(Beginning of MATERIALS PROVIDED)

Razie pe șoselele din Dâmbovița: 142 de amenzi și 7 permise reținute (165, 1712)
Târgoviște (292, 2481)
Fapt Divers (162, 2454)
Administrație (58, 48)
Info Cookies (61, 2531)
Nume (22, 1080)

(End of MATERIALS PROVIDED)

## YOUR TASK:
Return each entry exactly. Leave none out.

## EXPECTED OUTPUT:
Razie pe șoselele din Dâmbovița: 142 de amenzi și 7 permise reținute (165, 1712)
Târgoviște (292, 2481)
Fapt Divers (162, 2454)
Administrație (58, 48)
Info Cookies (61, 2531)
Nume (22, 1080)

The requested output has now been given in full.